Listing duties instead of achievements

The most common and most costly mistake is describing what your job was instead of what you accomplished. "Responsible for managing the sales pipeline" tells a recruiter your title, not your value. Everyone with your title could write the same line.

Fix it by rewriting each bullet as an achievement with a result: "Managed a $2M pipeline and closed 118% of quota in 2024." Lead with an action verb, add a number, and show outcome. This single change lifts the quality of a resume more than any other.

Typos, tense slips, and inconsistency

A resume is a document you had unlimited time to perfect, so errors read as carelessness — a fatal signal for any role that values attention to detail. Recruiters routinely cut resumes for a single obvious typo when the pile is deep.

Beyond spelling, watch consistency: verb tense (past for old roles, present for current), punctuation at the end of bullets, date formats, and spacing. Read it aloud, then have someone else check it — you cannot reliably proofread your own writing.

Check the details people fumble under stress: your own phone number, your email address, and the company name if you accidentally left the last application’s name in the file.

ATS-breaking formatting

Elaborate templates — multi-column layouts, text boxes, tables, graphics, headers and footers — look impressive and frequently scramble the moment an ATS parses them. Your experience can land in the wrong field or vanish, and you never know it happened.

Keep it single-column with standard headings and a text-based PDF export. A clean, simple resume that parses perfectly beats a designed one that the software cannot read. Save the visual flair for portfolios and design roles that request it.

One generic resume for every job

Sending the same untailored resume to every posting is a volume strategy that quietly fails. It matches fewer of each job’s keywords, so it ranks lower in the ATS, and the recruiter does not see their specific requirements reflected back.

Keep a master resume and tailor a copy for each application: reorder bullets by relevance and mirror the posting’s key terms where they are genuinely true of you.
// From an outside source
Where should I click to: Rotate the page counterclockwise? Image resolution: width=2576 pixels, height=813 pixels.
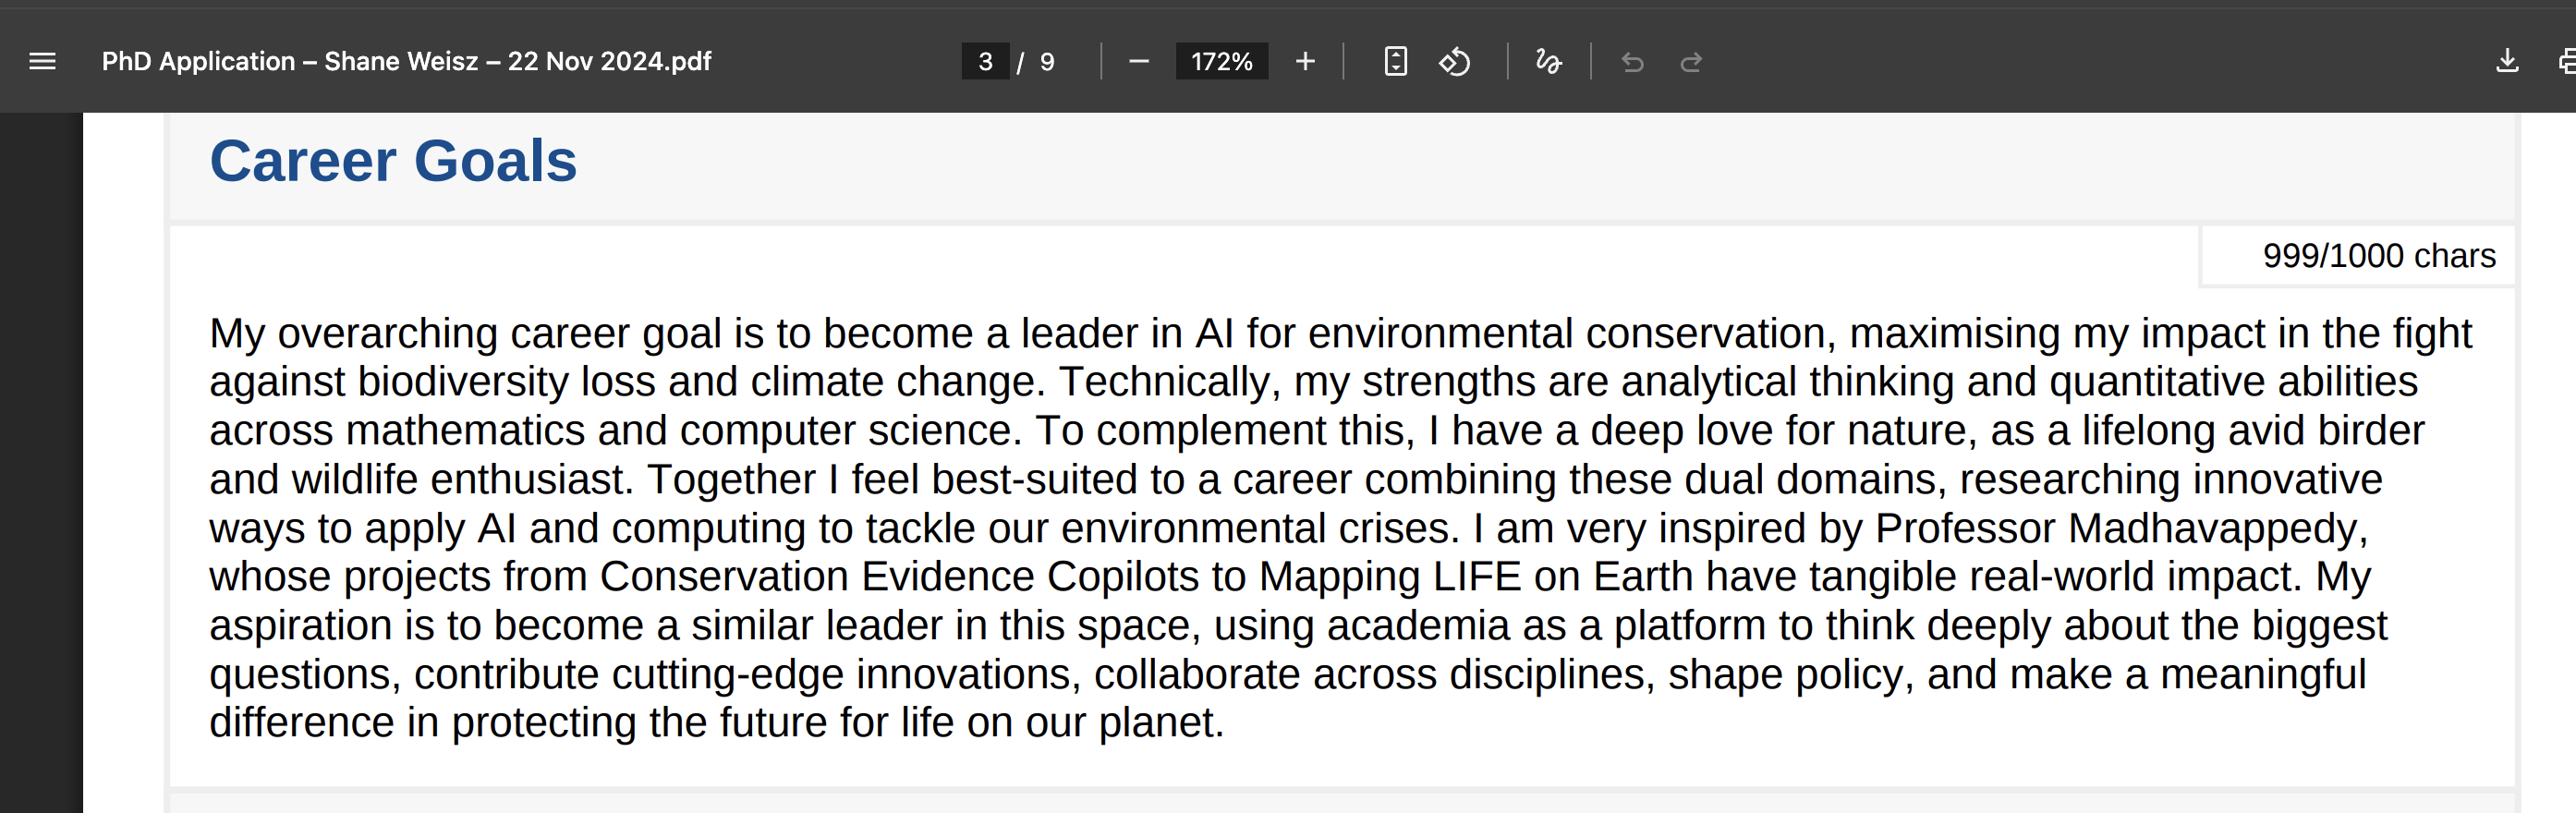tap(1456, 61)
Ten focused applications beat fifty generic ones.

Vague claims and clichés

Phrases like "hard worker," "team player," "detail-oriented," and "results-driven" are on nearly every resume, which is exactly why they carry no weight. They assert traits without proving them, and recruiters read straight past them.

Replace assertions with evidence. Do not say you are a leader — show "led a cross-functional team of 9 to ship on a compressed timeline." Do not claim you are detail-oriented — let a clean, error-free resume prove it. Demonstration always beats declaration.

The small stuff that still sinks you

A few smaller mistakes show up constantly and are trivial to fix.

  • An unprofessional email address — use a simple firstname.lastname format.
  • Including a photo, age, or marital status — unnecessary and, in many markets, a screening liability.
  • "References available upon request" — assumed; delete it and reclaim the space.
  • An outdated objective statement — replace with a targeted summary.
  • Irrelevant hobbies padding the page — cut unless they genuinely support the role.
  • Dense walls of text — use concise, one-to-two-line bullets with white space.

Put this into practice in 30 seconds

Build a resume from one master profile and get a free ATS score against any job description.

Frequently asked questions

What is the single most common resume mistake?

Listing responsibilities instead of achievements. A resume full of duties describes your job title, not your value, and it reads exactly like every other candidate’s. Rewrite each bullet with an action verb and a measurable result and the whole document improves.

Will one typo really get my resume rejected?

It can, especially in a competitive pile or for detail-critical roles. A typo signals carelessness on a document you controlled completely. Proofread aloud, get a second reader, and treat error-free copy as non-negotiable.

Is it a mistake to use a fancy resume template?

Often, yes. Multi-column and graphic-heavy templates frequently break when an ATS parses them, scrambling or dropping your experience. Unless you are in a design field that asks for a portfolio-style resume, a clean single-column layout is safer and performs better.